JULES BRODY, Doing Business as STULL STULL & BRODY, Appellant. COMMISSIONER OF LABOR, Respondent.

Calendar Date: August 4, 2014
Before: Peters, P.J., Stein, McCarthy, Rose and Egan Jr., JJ.

Graubard Miller, New York City (C. Daniel Chill of counsel), for appellant.

Cynthia Feathers, Glens Falls, for Maria K. Philip, respondent.

Eric T. Schneiderman, Attorney General, New York City (Mary Hughes of counsel), for Commissioner of Labor, respondent.



MEMORANDUM AND ORDER

Appeal from a decision of the Unemployment Insurance Appeal Board, filed May 17, 2013, which, among other things, ruled that Jules Brody was liable for additional unemployment insurance contributions based on remuneration paid to claimant and others similarly situated.

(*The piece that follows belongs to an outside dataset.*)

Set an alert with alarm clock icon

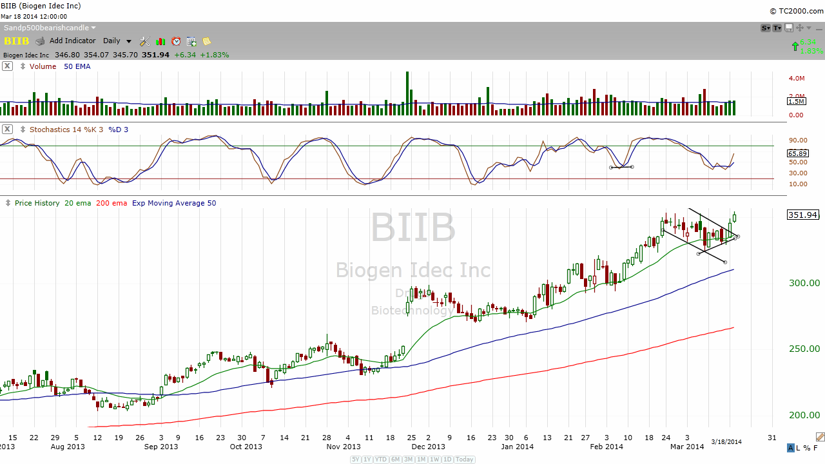[x=176, y=41]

Claimant was retained to perform document review services for Jules Brody. She successfully applied for unemployment insurance benefits in 2011, after which the Department of Labor determined that Brody was claimant's employer and was responsible for additional unemployment insurance contributions. Brody objected to that determination but, upon his failure to appear at the ensuing hearing, was found to be in default. Brody then sought to reopen the proceeding and further requested that the Administrative Law Judge (hereinafter ALJ) subpoena claimant if she did not voluntarily appear at the reopened hearing. Claimant refused to appear, but the ALJ declined to issue the requested subpoena. The ALJ then granted the application to reopen the proceeding and upheld the initial determination. The Unemployment Insurance Appeal Board affirmed, and Brody appeals.

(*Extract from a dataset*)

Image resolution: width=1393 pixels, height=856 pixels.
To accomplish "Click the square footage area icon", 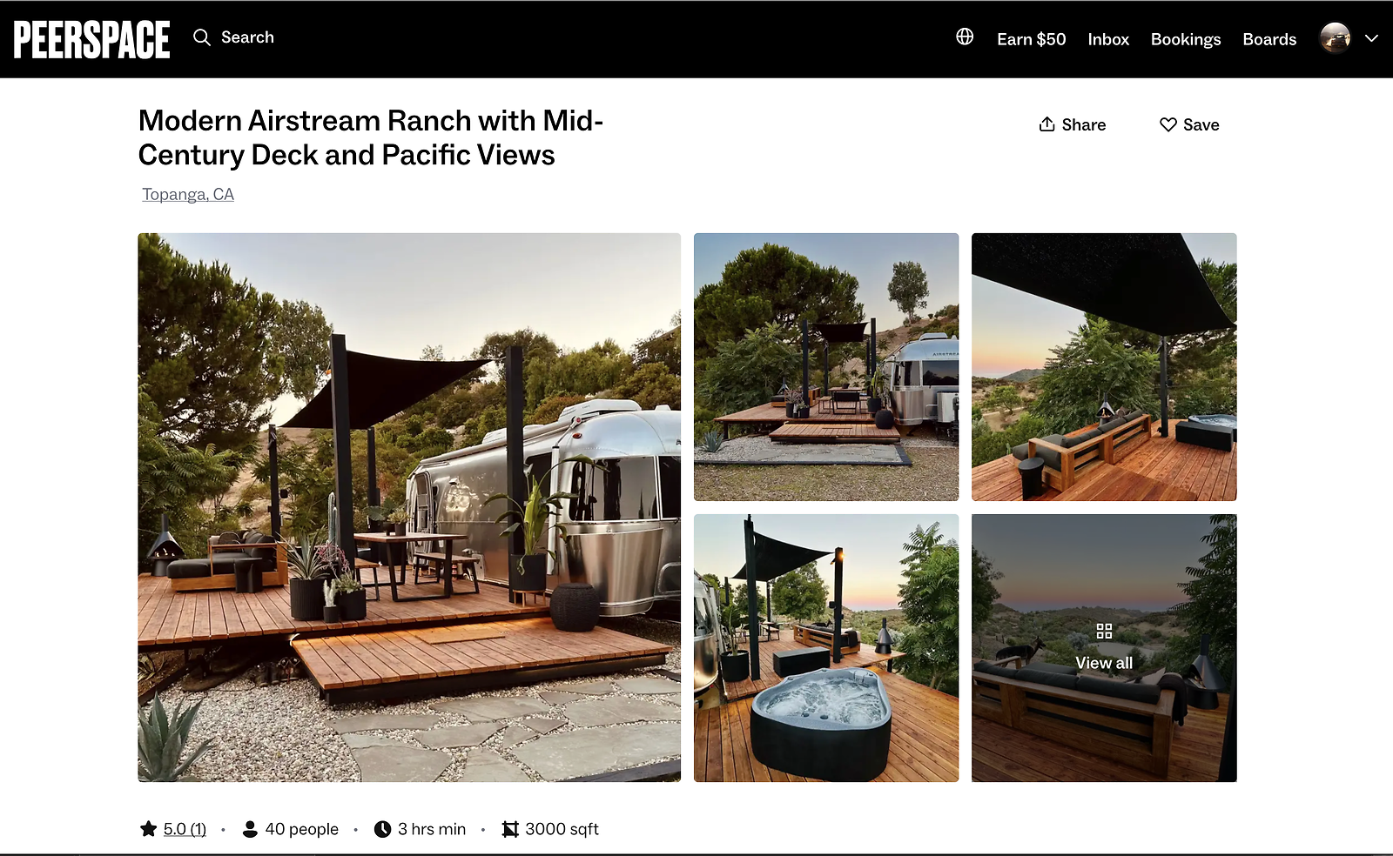I will pos(510,829).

We reverse. Brody was entitled to call claimant as a witness and, moreover, had the [*2]right to request that the ALJ issue a subpoena to compel her attendance (see Labor Law § 622 [1]; 12 NYCRR 461.4 [c]; Matter of Mintzer [Sheft—Commissioner of Labor], 256 AD2d 965, 966 [1998]). Claimant plainly had relevant testimony to offer as to whether an employer-employee relationship existed between her and Brody. The ALJ nevertheless declined to issue the requested subpoena, pointing out that counsel for Brody could have subpoenaed claimant directly. The failure to either issue a subpoena or to adjourn the proceedings so that counsel could do so constituted an abuse of discretion under the circumstances of this case and, thus, "we believe that the proper course is to reverse the Board's decision and remit this matter for further proceedings" (Matter of Mintzer [Sheft—Commissioner of Labor], 256 AD2d at 966; see Matter of Moseley [Commissioner of Labor], 61 AD3d 1133, 1134 [2009]; Matter of Box [Commissioner of Labor], 249 AD2d 608, 608 [1998]). In light of the foregoing, we need not address the remaining arguments advanced by Brody.

Peters, P.J., Stein, McCarthy, Rose and Egan Jr., JJ., concur.

ORDERED that the decision is reversed, without costs, and matter remitted to the Unemployment Insurance Appeal Board for further proceedings not inconsistent with this Court's decision.